• Exercise brief:
Write out the data exactly, keeping every line.

(Pixel coordinate grounding data)
▼▼▼

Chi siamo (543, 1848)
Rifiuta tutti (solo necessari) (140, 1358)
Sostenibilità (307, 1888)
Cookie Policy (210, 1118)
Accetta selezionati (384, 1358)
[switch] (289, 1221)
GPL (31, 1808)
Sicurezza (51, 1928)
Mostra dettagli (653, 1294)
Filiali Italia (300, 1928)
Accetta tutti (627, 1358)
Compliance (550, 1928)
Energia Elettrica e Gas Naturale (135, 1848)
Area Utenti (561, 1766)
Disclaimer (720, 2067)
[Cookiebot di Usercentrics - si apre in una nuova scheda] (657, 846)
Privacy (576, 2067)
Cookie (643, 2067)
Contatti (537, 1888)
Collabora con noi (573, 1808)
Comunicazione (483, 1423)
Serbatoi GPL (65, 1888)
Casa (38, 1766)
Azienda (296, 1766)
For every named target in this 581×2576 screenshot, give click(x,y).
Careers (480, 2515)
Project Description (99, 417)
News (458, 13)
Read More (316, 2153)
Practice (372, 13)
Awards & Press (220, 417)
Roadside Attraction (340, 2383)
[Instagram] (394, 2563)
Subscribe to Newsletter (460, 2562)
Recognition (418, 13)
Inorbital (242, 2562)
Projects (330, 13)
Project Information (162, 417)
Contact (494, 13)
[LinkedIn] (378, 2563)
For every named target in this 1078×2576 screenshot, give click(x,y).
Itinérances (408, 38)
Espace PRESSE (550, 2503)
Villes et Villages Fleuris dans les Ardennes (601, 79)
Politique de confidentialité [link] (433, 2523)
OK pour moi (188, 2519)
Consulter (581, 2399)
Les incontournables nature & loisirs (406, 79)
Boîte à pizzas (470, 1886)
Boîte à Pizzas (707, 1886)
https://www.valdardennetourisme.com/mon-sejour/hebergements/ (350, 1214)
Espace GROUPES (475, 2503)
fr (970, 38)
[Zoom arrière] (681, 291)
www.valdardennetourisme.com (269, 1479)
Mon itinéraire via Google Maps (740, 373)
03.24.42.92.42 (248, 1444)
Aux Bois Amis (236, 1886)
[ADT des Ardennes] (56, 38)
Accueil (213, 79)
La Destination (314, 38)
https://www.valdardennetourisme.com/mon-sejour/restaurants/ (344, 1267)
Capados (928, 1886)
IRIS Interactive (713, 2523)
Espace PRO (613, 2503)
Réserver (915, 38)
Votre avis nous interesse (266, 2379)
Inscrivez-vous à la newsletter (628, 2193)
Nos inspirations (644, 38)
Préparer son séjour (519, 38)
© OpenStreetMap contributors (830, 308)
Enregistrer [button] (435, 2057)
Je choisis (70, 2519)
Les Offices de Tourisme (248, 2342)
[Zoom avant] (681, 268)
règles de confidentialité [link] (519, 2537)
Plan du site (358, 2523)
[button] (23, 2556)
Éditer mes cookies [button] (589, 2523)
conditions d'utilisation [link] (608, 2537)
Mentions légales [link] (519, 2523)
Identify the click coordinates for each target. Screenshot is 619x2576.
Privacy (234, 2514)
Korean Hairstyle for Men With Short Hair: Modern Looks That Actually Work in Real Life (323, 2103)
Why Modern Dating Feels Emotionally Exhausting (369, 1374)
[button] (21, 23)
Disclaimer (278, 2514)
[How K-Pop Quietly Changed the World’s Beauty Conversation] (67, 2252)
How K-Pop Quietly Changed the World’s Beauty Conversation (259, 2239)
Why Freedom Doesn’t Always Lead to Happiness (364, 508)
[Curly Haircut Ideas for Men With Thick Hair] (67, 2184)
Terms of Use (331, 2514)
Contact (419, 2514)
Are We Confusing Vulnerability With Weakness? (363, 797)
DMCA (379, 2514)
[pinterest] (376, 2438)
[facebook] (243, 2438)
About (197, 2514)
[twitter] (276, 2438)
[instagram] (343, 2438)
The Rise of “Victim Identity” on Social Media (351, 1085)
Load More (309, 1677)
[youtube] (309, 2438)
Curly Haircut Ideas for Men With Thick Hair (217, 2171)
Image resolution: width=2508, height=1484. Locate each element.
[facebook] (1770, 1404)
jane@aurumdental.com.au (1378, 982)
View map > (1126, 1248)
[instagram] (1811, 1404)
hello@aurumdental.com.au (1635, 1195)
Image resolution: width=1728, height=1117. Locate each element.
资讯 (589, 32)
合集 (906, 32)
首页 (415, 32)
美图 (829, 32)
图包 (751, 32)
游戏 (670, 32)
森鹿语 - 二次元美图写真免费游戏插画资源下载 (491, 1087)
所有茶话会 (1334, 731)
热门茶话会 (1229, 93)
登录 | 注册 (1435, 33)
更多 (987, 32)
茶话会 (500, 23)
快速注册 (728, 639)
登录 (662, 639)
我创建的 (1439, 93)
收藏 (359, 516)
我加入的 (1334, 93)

▲▲▲

• Answer box:
Chi siamo (543, 1848)
Rifiuta tutti (solo necessari) (140, 1358)
Sostenibilità (307, 1888)
Cookie Policy (210, 1118)
Accetta selezionati (384, 1358)
[switch] (289, 1221)
GPL (31, 1808)
Sicurezza (51, 1928)
Mostra dettagli (653, 1294)
Filiali Italia (300, 1928)
Accetta tutti (627, 1358)
Compliance (550, 1928)
Energia Elettrica e Gas Naturale (135, 1848)
Area Utenti (561, 1766)
Disclaimer (720, 2067)
[Cookiebot di Usercentrics - si apre in una nuova scheda] (657, 846)
Privacy (576, 2067)
Cookie (643, 2067)
Contatti (537, 1888)
Collabora con noi (573, 1808)
Comunicazione (483, 1423)
Serbatoi GPL (65, 1888)
Casa (38, 1766)
Azienda (296, 1766)
For every named target in this 581×2576 screenshot, give click(x,y).
Careers (480, 2515)
Project Description (99, 417)
News (458, 13)
Read More (316, 2153)
Practice (372, 13)
Awards & Press (220, 417)
Roadside Attraction (340, 2383)
[Instagram] (394, 2563)
Subscribe to Newsletter (460, 2562)
Recognition (418, 13)
Inorbital (242, 2562)
Projects (330, 13)
Project Information (162, 417)
Contact (494, 13)
[LinkedIn] (378, 2563)
For every named target in this 1078×2576 screenshot, give click(x,y).
Itinérances (408, 38)
Espace PRESSE (550, 2503)
Villes et Villages Fleuris dans les Ardennes (601, 79)
Politique de confidentialité [link] (433, 2523)
OK pour moi (188, 2519)
Consulter (581, 2399)
Les incontournables nature & loisirs (406, 79)
Boîte à pizzas (470, 1886)
Boîte à Pizzas (707, 1886)
https://www.valdardennetourisme.com/mon-sejour/hebergements/ (350, 1214)
Espace GROUPES (475, 2503)
fr (970, 38)
[Zoom arrière] (681, 291)
www.valdardennetourisme.com (269, 1479)
Mon itinéraire via Google Maps (740, 373)
03.24.42.92.42 (248, 1444)
Aux Bois Amis (236, 1886)
[ADT des Ardennes] (56, 38)
Accueil (213, 79)
La Destination (314, 38)
https://www.valdardennetourisme.com/mon-sejour/restaurants/ (344, 1267)
Capados (928, 1886)
IRIS Interactive (713, 2523)
Espace PRO (613, 2503)
Réserver (915, 38)
Votre avis nous interesse (266, 2379)
Inscrivez-vous à la newsletter (628, 2193)
Nos inspirations (644, 38)
Préparer son séjour (519, 38)
© OpenStreetMap contributors (830, 308)
Enregistrer [button] (435, 2057)
Je choisis (70, 2519)
Les Offices de Tourisme (248, 2342)
[Zoom avant] (681, 268)
règles de confidentialité [link] (519, 2537)
Plan du site (358, 2523)
[button] (23, 2556)
Éditer mes cookies [button] (589, 2523)
conditions d'utilisation [link] (608, 2537)
Mentions légales [link] (519, 2523)
Identify the click coordinates for each target. Screenshot is 619x2576.
Privacy (234, 2514)
Korean Hairstyle for Men With Short Hair: Modern Looks That Actually Work in Real Life (323, 2103)
Why Modern Dating Feels Emotionally Exhausting (369, 1374)
[button] (21, 23)
Disclaimer (278, 2514)
[How K-Pop Quietly Changed the World’s Beauty Conversation] (67, 2252)
How K-Pop Quietly Changed the World’s Beauty Conversation (259, 2239)
Why Freedom Doesn’t Always Lead to Happiness (364, 508)
[Curly Haircut Ideas for Men With Thick Hair] (67, 2184)
Terms of Use (331, 2514)
Contact (419, 2514)
Are We Confusing Vulnerability With Weakness? (363, 797)
DMCA (379, 2514)
[pinterest] (376, 2438)
[facebook] (243, 2438)
About (197, 2514)
[twitter] (276, 2438)
[instagram] (343, 2438)
The Rise of “Victim Identity” on Social Media (351, 1085)
Load More (309, 1677)
[youtube] (309, 2438)
Curly Haircut Ideas for Men With Thick Hair (217, 2171)
Image resolution: width=2508, height=1484. Locate each element.
[facebook] (1770, 1404)
jane@aurumdental.com.au (1378, 982)
View map > (1126, 1248)
[instagram] (1811, 1404)
hello@aurumdental.com.au (1635, 1195)
Image resolution: width=1728, height=1117. Locate each element.
资讯 (589, 32)
合集 (906, 32)
首页 (415, 32)
美图 (829, 32)
图包 (751, 32)
游戏 (670, 32)
森鹿语 - 二次元美图写真免费游戏插画资源下载 (491, 1087)
所有茶话会 (1334, 731)
热门茶话会 (1229, 93)
登录 | 注册 (1435, 33)
更多 (987, 32)
茶话会 (500, 23)
快速注册 (728, 639)
登录 (662, 639)
我创建的 (1439, 93)
收藏 (359, 516)
我加入的 (1334, 93)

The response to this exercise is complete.